### Data under study

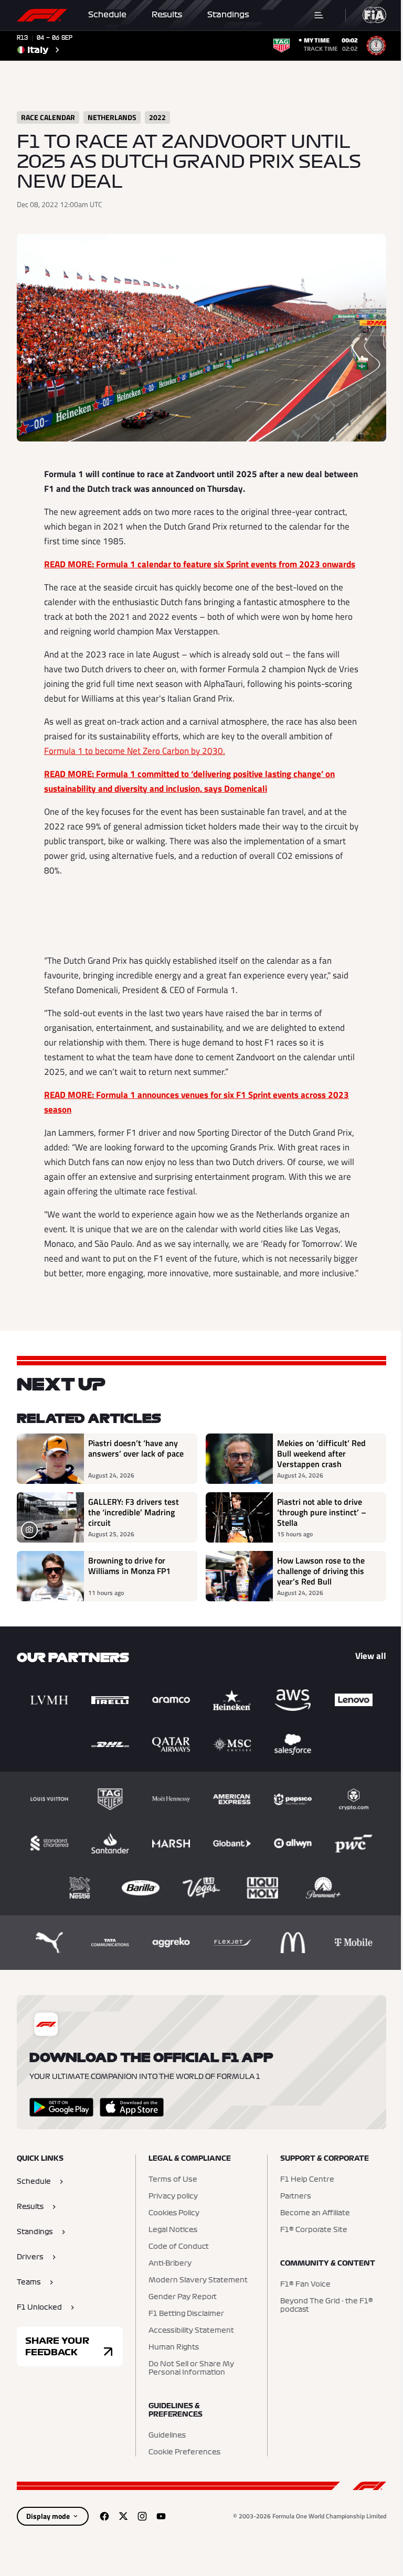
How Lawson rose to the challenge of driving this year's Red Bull (321, 1571)
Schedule (107, 14)
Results (167, 14)
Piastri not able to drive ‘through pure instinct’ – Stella (321, 1512)
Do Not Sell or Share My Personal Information (191, 2368)
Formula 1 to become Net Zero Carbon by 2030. (134, 751)
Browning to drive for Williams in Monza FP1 (129, 1566)
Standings (228, 14)
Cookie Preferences (184, 2452)
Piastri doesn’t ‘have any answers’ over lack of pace (136, 1449)
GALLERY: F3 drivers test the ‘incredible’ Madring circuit (133, 1512)
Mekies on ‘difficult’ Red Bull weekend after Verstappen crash (321, 1453)
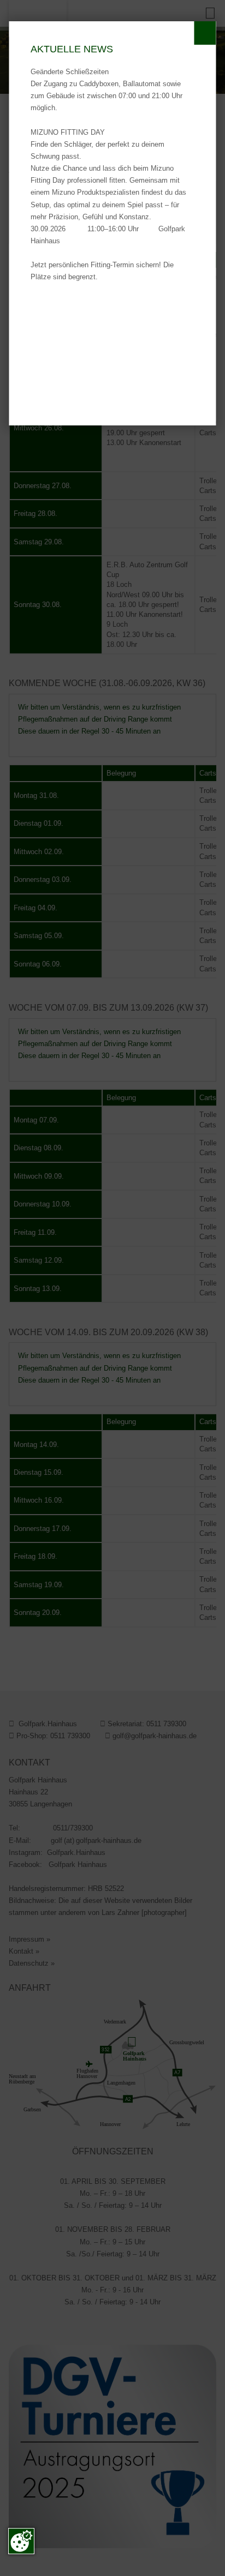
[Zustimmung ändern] (21, 2541)
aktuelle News (72, 49)
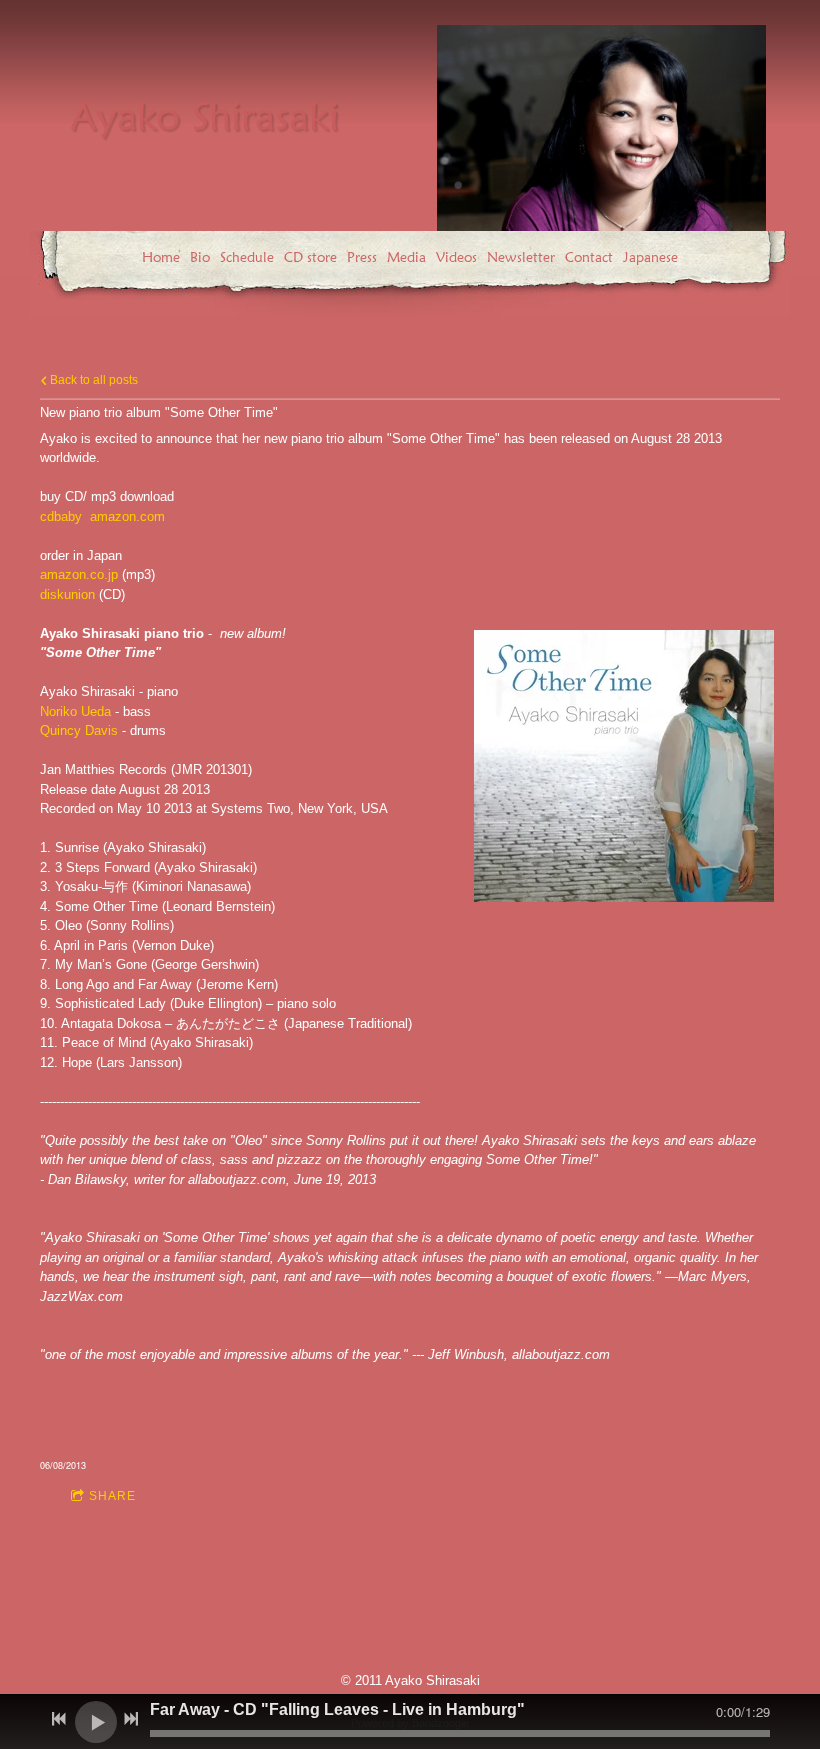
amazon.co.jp (79, 574)
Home (161, 257)
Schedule (247, 257)
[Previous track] (59, 1719)
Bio (200, 257)
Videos (456, 257)
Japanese (650, 257)
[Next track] (131, 1719)
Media (406, 257)
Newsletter (521, 257)
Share (112, 1496)
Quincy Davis (79, 730)
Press (362, 257)
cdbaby (61, 516)
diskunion (67, 594)
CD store (310, 257)
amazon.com (127, 516)
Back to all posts (92, 379)
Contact (589, 257)
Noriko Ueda (75, 711)
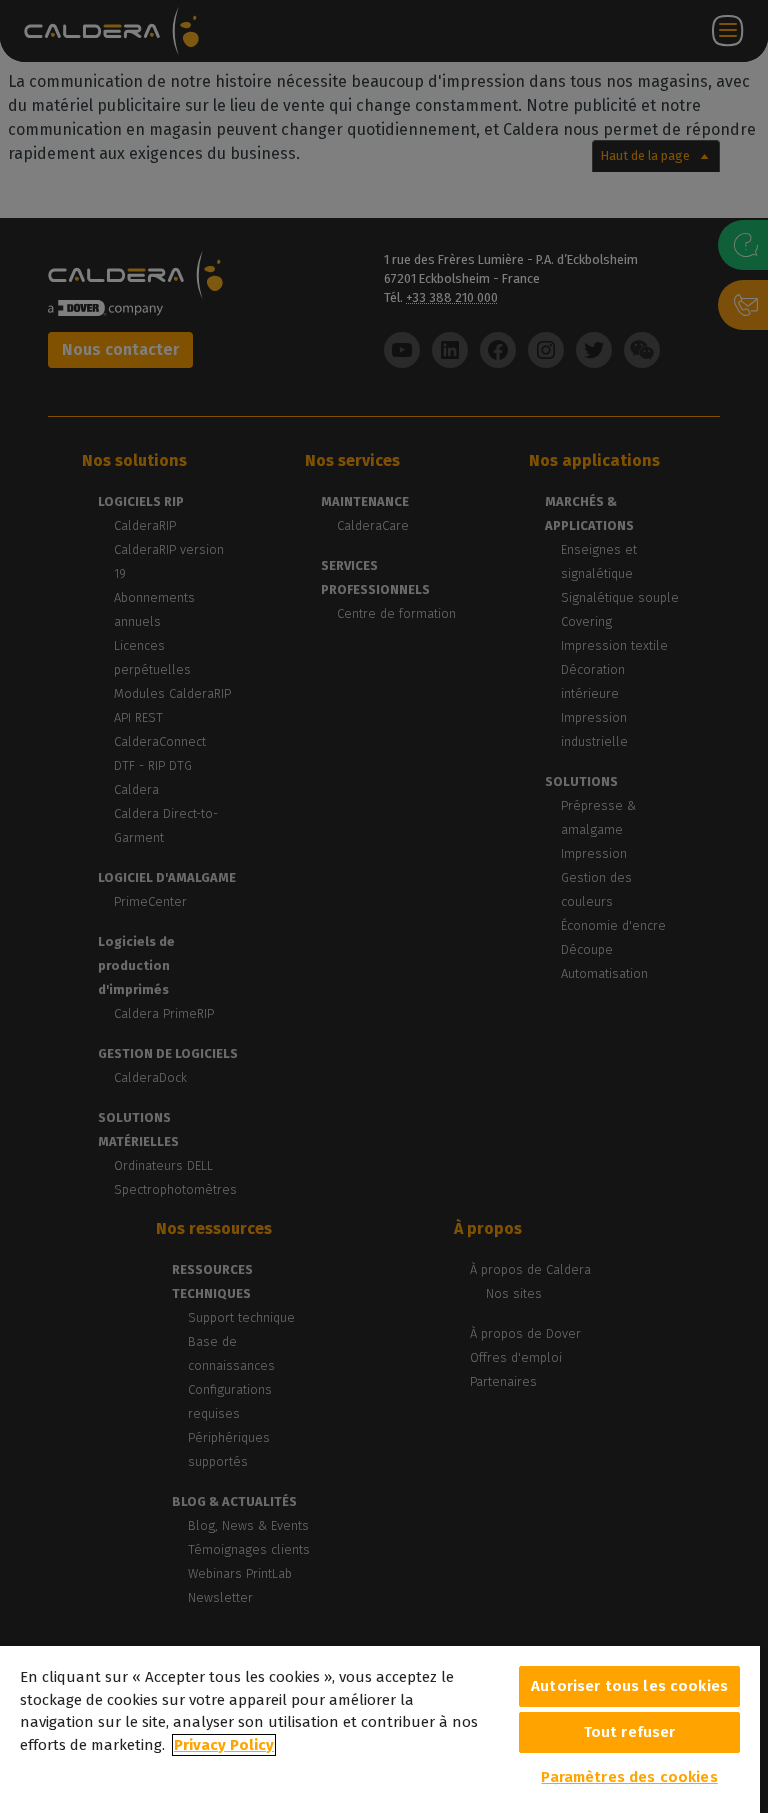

######

● **Problem to solve**
Omit all pictures and repeat the rest of the records verbatim.

● **Exercise result**
How Lawson rose to the challenge of driving this year's Red Bull (321, 1571)
Schedule (107, 14)
Results (167, 14)
Piastri not able to drive ‘through pure instinct’ – Stella (321, 1512)
Do Not Sell or Share My Personal Information (191, 2368)
Formula 1 to become Net Zero Carbon by 2030. (134, 751)
Browning to drive for Williams in Monza FP1 (129, 1566)
Standings (228, 14)
Cookie Preferences (184, 2452)
Piastri doesn’t ‘have any answers’ over lack of pace (136, 1449)
GALLERY: F3 drivers test the ‘incredible’ Madring circuit (133, 1512)
Mekies on ‘difficult’ Red Bull weekend after Verstappen crash (321, 1453)
[Zustimmung ändern] (21, 2541)
aktuelle News (72, 49)
amazon.co.jp (79, 574)
Home (161, 257)
Schedule (247, 257)
[Previous track] (59, 1719)
Bio (200, 257)
Videos (456, 257)
Japanese (650, 257)
[Next track] (131, 1719)
Media (406, 257)
Newsletter (521, 257)
Share (112, 1496)
Quincy Davis (79, 730)
Press (362, 257)
cdbaby (61, 516)
diskunion (67, 594)
CD store (310, 257)
amazon.com (127, 516)
Back to all posts (92, 379)
Contact (589, 257)
Noriko Ueda (75, 711)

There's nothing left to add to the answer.